◆ **Records to process**:

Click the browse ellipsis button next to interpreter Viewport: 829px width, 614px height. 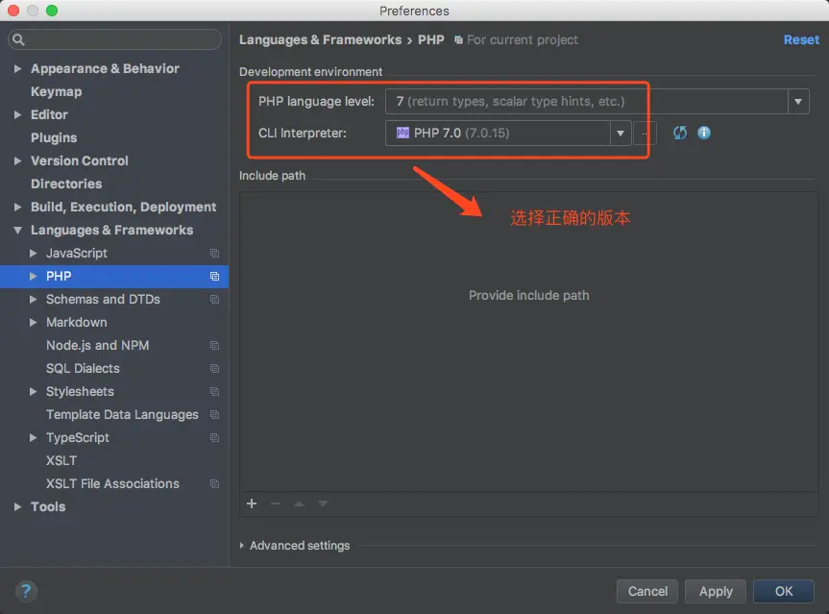click(645, 133)
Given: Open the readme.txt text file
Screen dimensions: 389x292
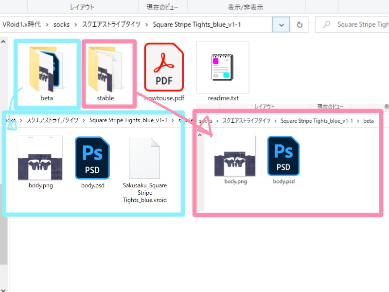Looking at the screenshot, I should (x=223, y=67).
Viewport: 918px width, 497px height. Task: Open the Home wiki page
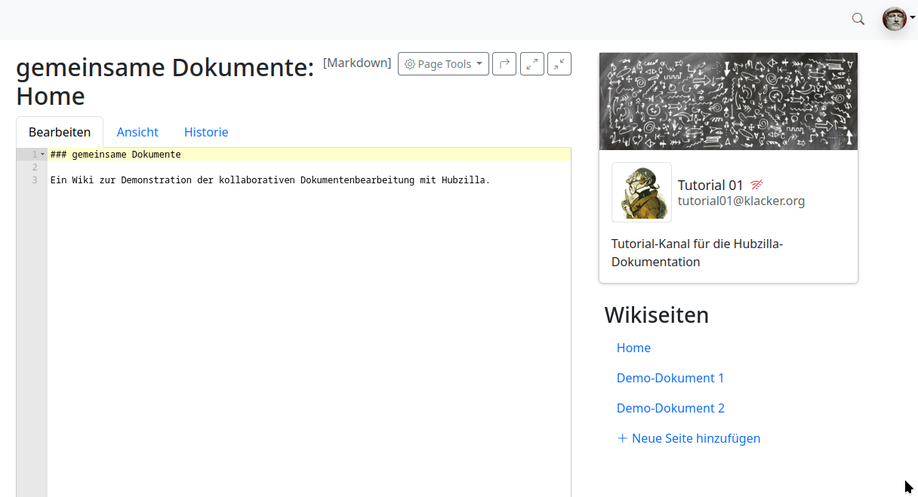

◆ **Problem details**: Please copy each line from the material above in which the string "Open" appears.

◆ **Task solution**:
Given: Open the readme.txt text file
Viewport: 918px width, 497px height. Task: Open the Home wiki page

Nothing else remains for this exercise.